I have been using triple 8 from sport chalet for 4 years, I think they are great for xc trail / light all mountain riding. Save my knees numerous times, and stay put pretty well. Light, cheap, comfy and breathable, no need to remove shoes when put on or off.


----------



## Francis Cebedo (Aug 1, 1996)

Darn, forgot the article.

Round-up: Best new lightweight knee and elbow pads - Mtbr.com


----------



## evasive (Feb 18, 2005)

Seven iDP's full line isn't out yet, and maybe the Control doesn't qualify as a light-weight pad so much as a mid-weight, but that'll probably be my next knee pad.


----------



## mbcracken (Aug 12, 2006)

I would throw in TLD T-Bones as being good lightweight knee pads. Lightweight enough for knarly XC to trail. I know many Enduro racers enjoying them as well.

Cheers,
Mike


----------



## Francis Cebedo (Aug 1, 1996)

evasive said:


> Seven iDP's full line isn't out yet, and maybe the Control doesn't qualify as a light-weight pad so much as a mid-weight, but that'll probably be my next knee pad.


What makes it good. Can you tell me about it?

fc


----------



## evasive (Feb 18, 2005)

For one thing, they're the only brand I know of that puts the lower strap above the calf muscle, keeping it from sliding down. Initial reviews look pretty good. Not too heavy, comfortable, adjustable, and the hard surface helps reduce drag and tendency to slide. I don't think I need/want their most protective pad, the Tactic. That one features Boa closure, but my experience with the Dainese Oak leads me to think Boa is mostly a gimmick on knee pads. The lace isn't pulling on that many points, so I don't see how it offers anything better than a couple straps.

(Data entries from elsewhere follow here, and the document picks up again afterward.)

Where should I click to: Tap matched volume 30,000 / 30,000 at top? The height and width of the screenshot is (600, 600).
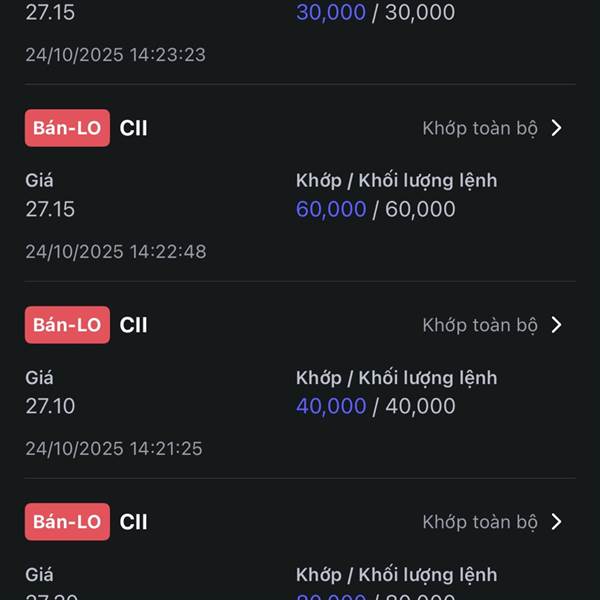coord(375,12)
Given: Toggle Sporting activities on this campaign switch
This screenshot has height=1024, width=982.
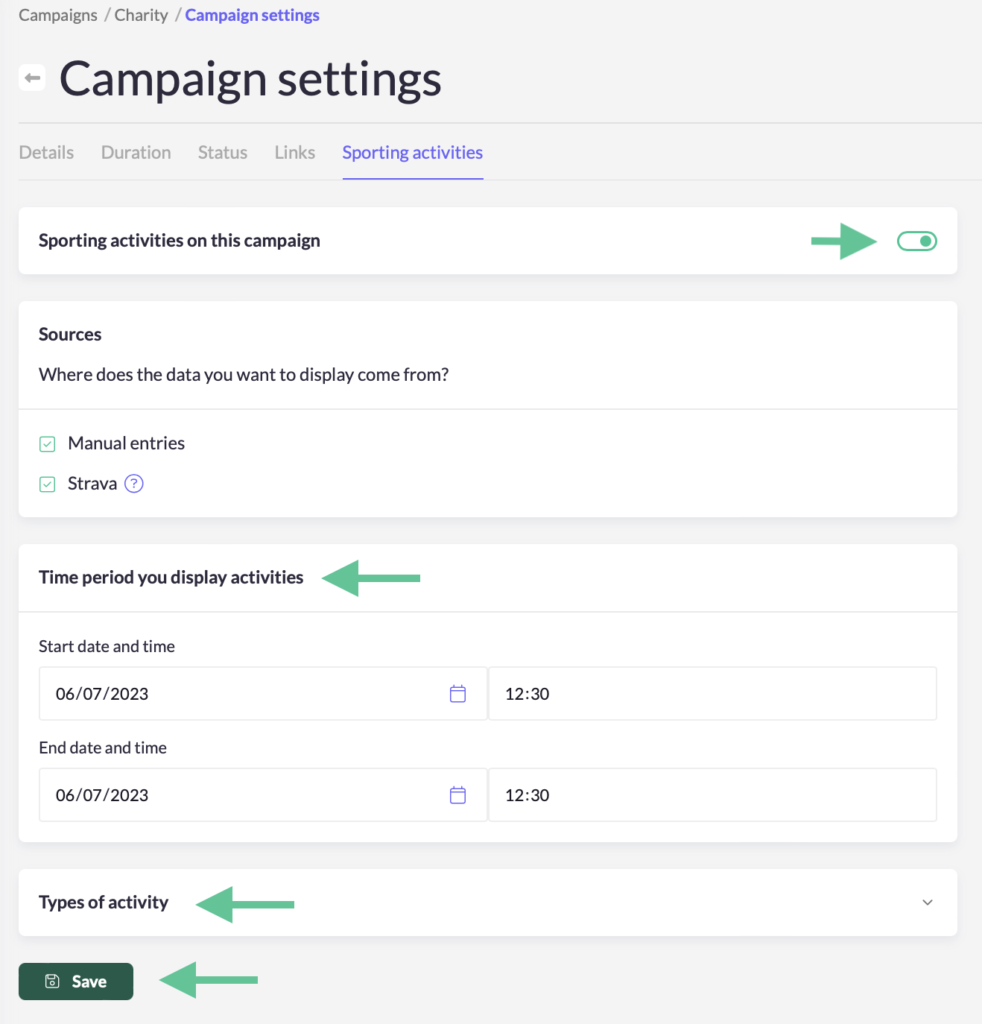Looking at the screenshot, I should (917, 241).
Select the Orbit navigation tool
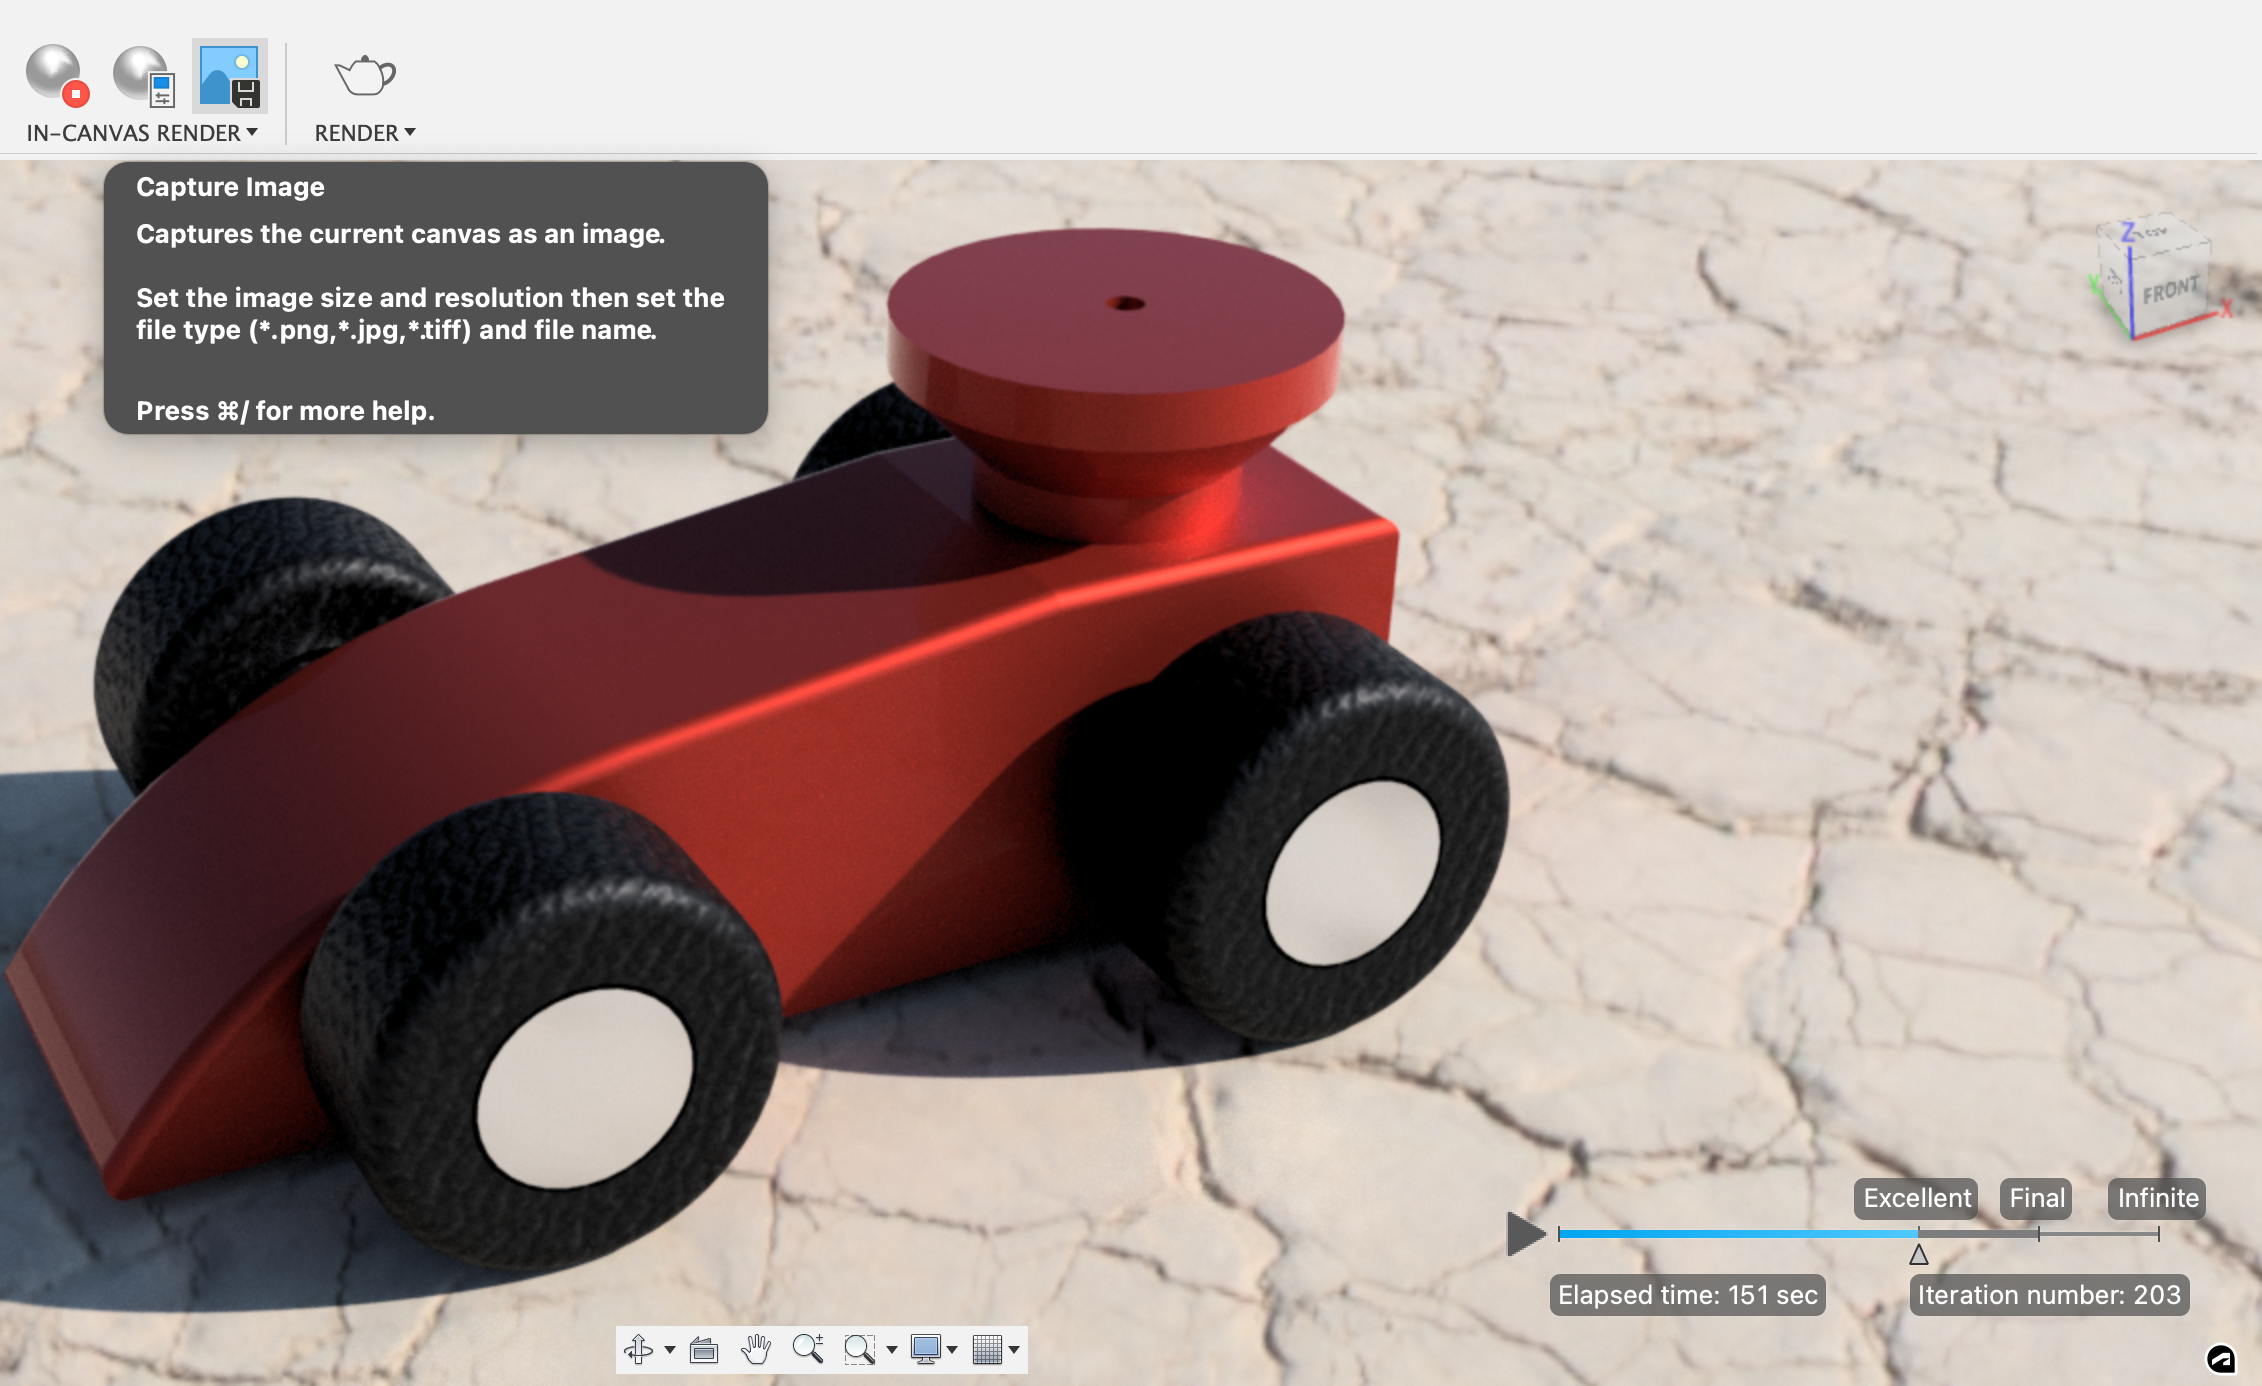2262x1386 pixels. (638, 1350)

They're an offshoot of Royal Racing, and their Tactic and Control knee pads have been seen on WC DH racers for the last couple of seasons. They will also have two lighter weight offerings.

Knee


----------



## unrooted (Jul 31, 2007)

Those Dianese pads look nice, but I wonder if the holes fill up with dirt/rocks??? The Pumice at Mammoth seems to fit into every possible hole on my bike, and gets launched from my tires many times during a typical ride.


----------



## Francis Cebedo (Aug 1, 1996)

evasive said:


> For one thing, they're the only brand I know of that puts the lower strap above the calf muscle, keeping it from sliding down. Initial reviews look pretty good. Not too heavy, comfortable, adjustable, and the hard surface helps reduce drag and tendency to slide. I don't think I need/want their most protective pad, the Tactic. That one features Boa closure, but my experience with the Dainese Oak leads me to think Boa is mostly a gimmick on knee pads. The lace isn't pulling on that many points, so I don't see how it offers anything better than a couple straps.
> 
> They're an offshoot of Royal Racing, and their Tactic and Control knee pads have been seen on WC DH racers for the last couple of seasons. They will also have two lighter weight offerings.
> 
> Knee


Good knowledge! I missed those guys at Interbike but my colleague mentioned them.

fc


----------



## Huck N Fell (Jul 6, 2008)

So which ones are the coolest temp and don't slide down while pedaling? Those are the two most important things to me personally.


----------



## challybert (Sep 5, 2014)

I use the RF Ambush knee pads. Fine for lots of pedaling and I do like that I can put on/take off without shoe removal.


----------



## Swissam (Apr 8, 2008)

I've been waiting for a light weight knee/shin guard that you can pedal in. I've tried the IXS assault but there is not much knee protection and it rubs when pedelling. At least they are trying as it seems no one else is (that I know of) I won't go back to clips and I always seem to get caught up in super steep and technical (read unridable) where I'm always catching my pedals when putting a foot down or dismounting. I hate bleeding like a pig and having stitches.


----------



## Trail_Blazer (May 30, 2012)

Love the Alpine Star pads. So comfy even in heat.


----------